“I awake full of you. Your image and the memory of last night’s intoxicating pleasures has left no rest to my senses.”
Her name to history was married Joséphine de Beauharnais; she was born Marie Josèphe Rose Tascher de La Pagerie, the daughter of a wealthy Creole sugar baron in Martinique.
But after hurricanes destroyed the family plantation, she was married off to the Vicomte de Beauharnais in Paris in October, 1779, in order to preserve the family fortune. It was an unhappy marriage, but it produced two children, Eugène and Hortense.
During the Reign of Terror, in 1794, her husband was arrested as an aristocratic ‘suspect’ by the Jacobins; Joséphine herself was imprisoned a month later. He was guillotined and she herself was only saved from the same fate by the timely overthrow of Robespierre, just one day before her scheduled execution.
As a widow with two children to support, she chose her lovers with her head rather than her heart.
She became mistress to several of France’s political and financial luminaries. But Joséphine was a shopper of the first rank and ran up enormous debts during her life.
In fact, when she met Napoléon it was rumored that her present lover, Paul Barras, was very happy for the other man to take her off his hands. He simply couldn’t afford her. He had met his financial Waterloo.
At that time Bonaparte was a general and a rising star in France’s political firmament. Napoléon’s siren – until then she had been known as Rose, Joséphine was the name Napoléon used – was an elegant and svelte chestnut haired beauty. She rarely smiled though because of her one flaw – she had bad teeth.
Perhaps she ate too much sugar growing up on daddy’s farm.

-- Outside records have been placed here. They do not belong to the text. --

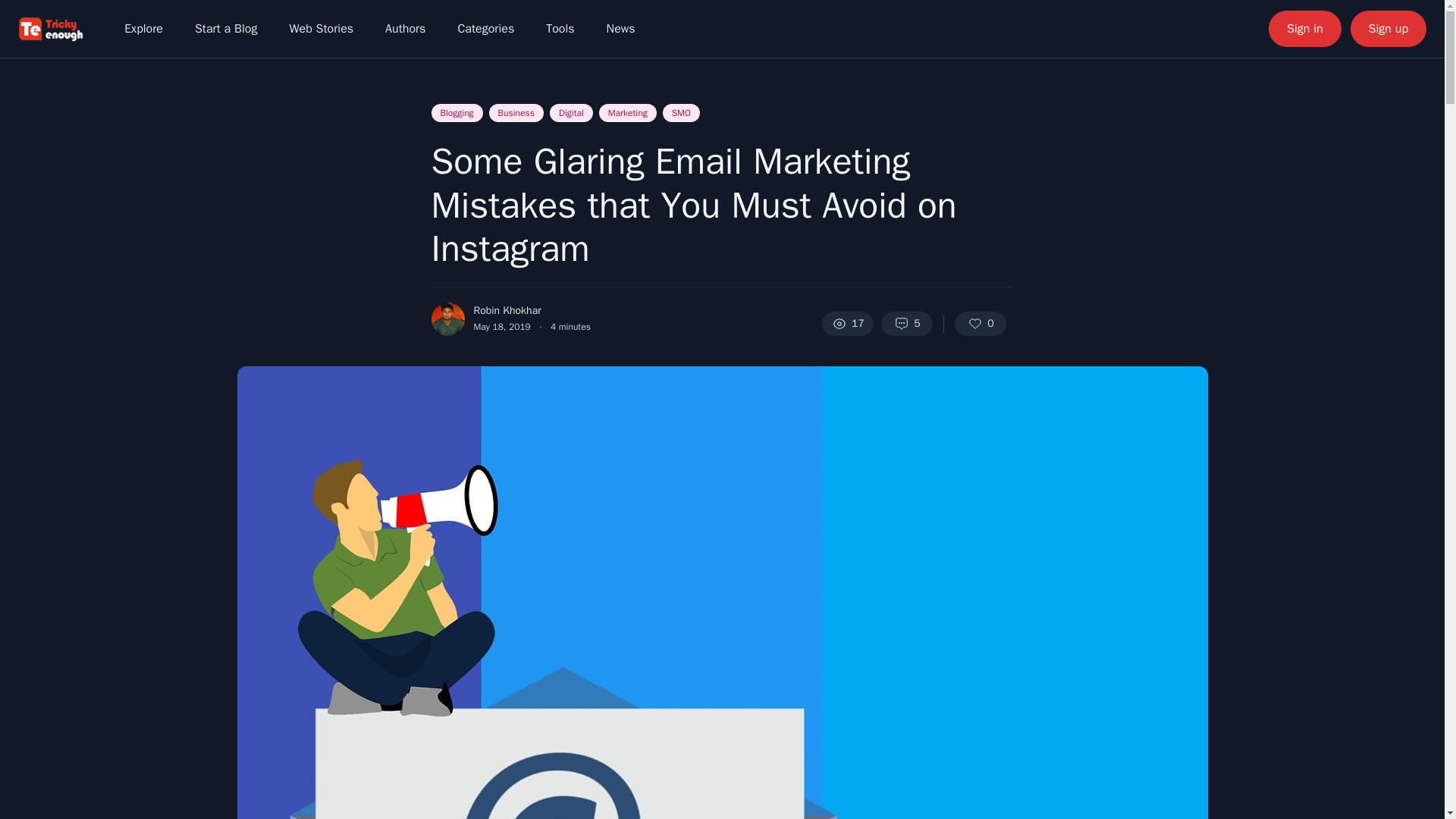
Authors (405, 28)
Business (516, 113)
Robin Khokhar (506, 310)
Sign up (1388, 28)
Explore (143, 28)
Web Stories (320, 28)
Categories (485, 28)
Digital (571, 113)
News (620, 28)
Marketing (627, 113)
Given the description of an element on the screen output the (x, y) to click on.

His family stood against the match; after all, she was a widow with two children, and his mother and sisters were jealous of her sophistication and breeding.
But Napoléon ignored his family’s objections and he and Joséphine married on 9th March, 1796.

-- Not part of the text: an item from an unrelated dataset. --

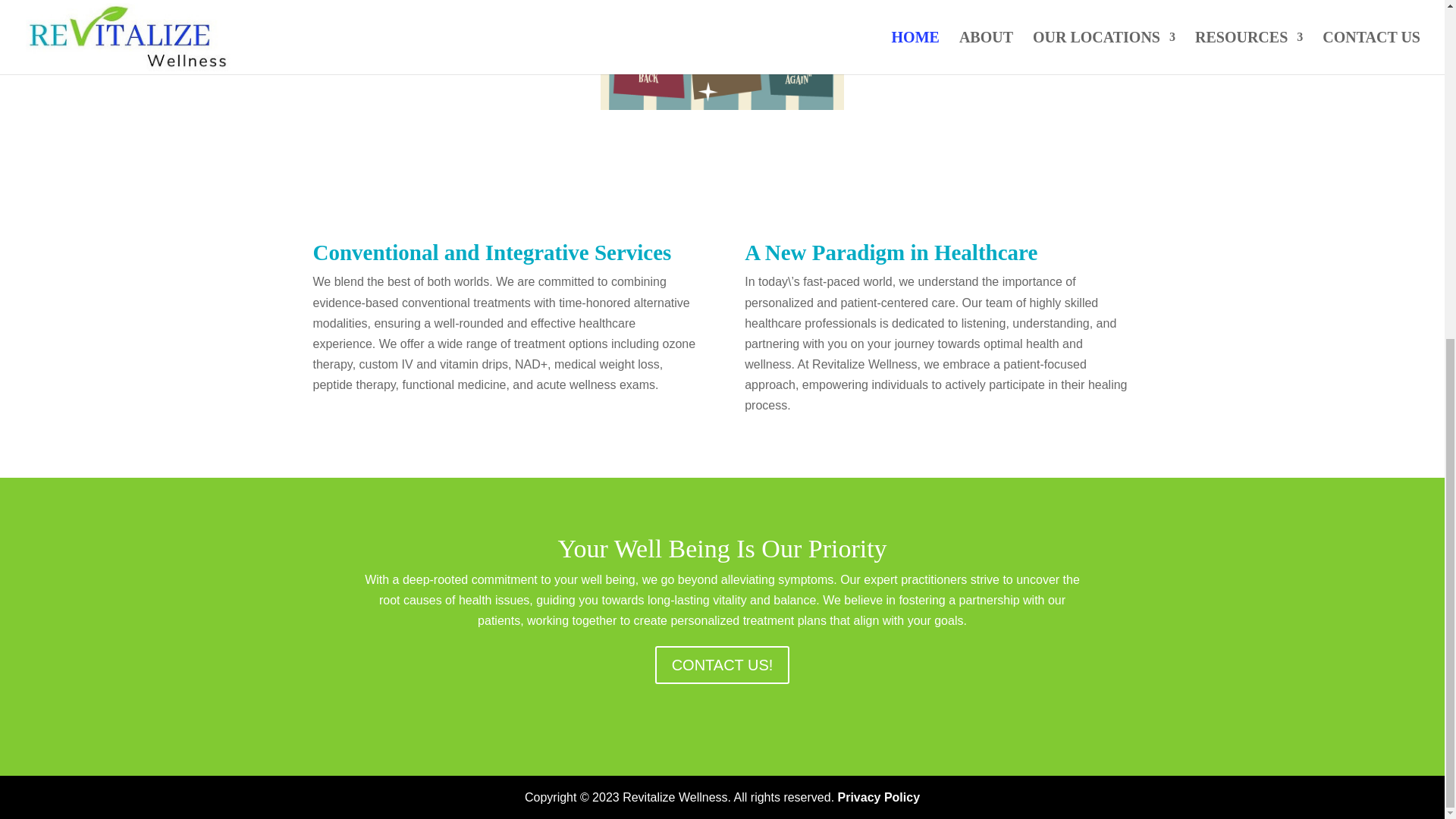
CONTACT US! (722, 664)
Privacy Policy (879, 797)
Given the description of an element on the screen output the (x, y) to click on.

Two days later he left to lead the French army into Italy, sending her a constant stream of love letters while he was away.
“You to whom nature has given spirit, sweetness, and beauty, you who alone can move and rule my heart, you who know all too well the absolute empire you exercise over it!”
His letters still exist. But what about hers? Were they lost – or did she seldom write? It seems the latter is true.
While he conquered Italy she allowed herself to be conquered by a handsome Hussar officer, Hippolyte Charles. When Napoléon finally heard of her infidelity, during his Egyptian campaign, something must have died in him.
He took up with Pauline Bellisle Foures, a woman who became known as “Napoléon’s Cleopatra.” By now his letters home to Joséphine were no longer passionate. After Pauline there was an endless line of mistresses, possibly intended as payback.
But even after their separation Napoléon insisted Joséphine keep her titles. “It is my will that she retain the rank and title of Empress, and especially that she never doubt my sentiments, and that she ever hold me as her best and dearest friend.”
Joséphine retired to the Château de Malmaison, near Paris, where she continued to burn holes in even her husband’s deep pockets. Yet she remained on friendly terms with Napoléon up to her death in 1814.
During his exile Napoléon admitted to friends that he truly loved her ‘but I did not respect her.’
‘Not tonight, Joséphine.’
There is no evidence whatever that he ever spoke these words; the earliest reference is a music hall song sung by Ada Jones and Billy Murray in 1911. But the greatest truth can rest in a lie; she was his one great love but he perhaps never forgot or forgave her affair with the hussar.
Could it be that France’s most tactically brilliant general was a romantic; and the woman he loved was a pragmatic? If so, it was the irony of his life.
His last words as he lay on his death bed were: “France, the Army, the Head of the Army … Joséphine.”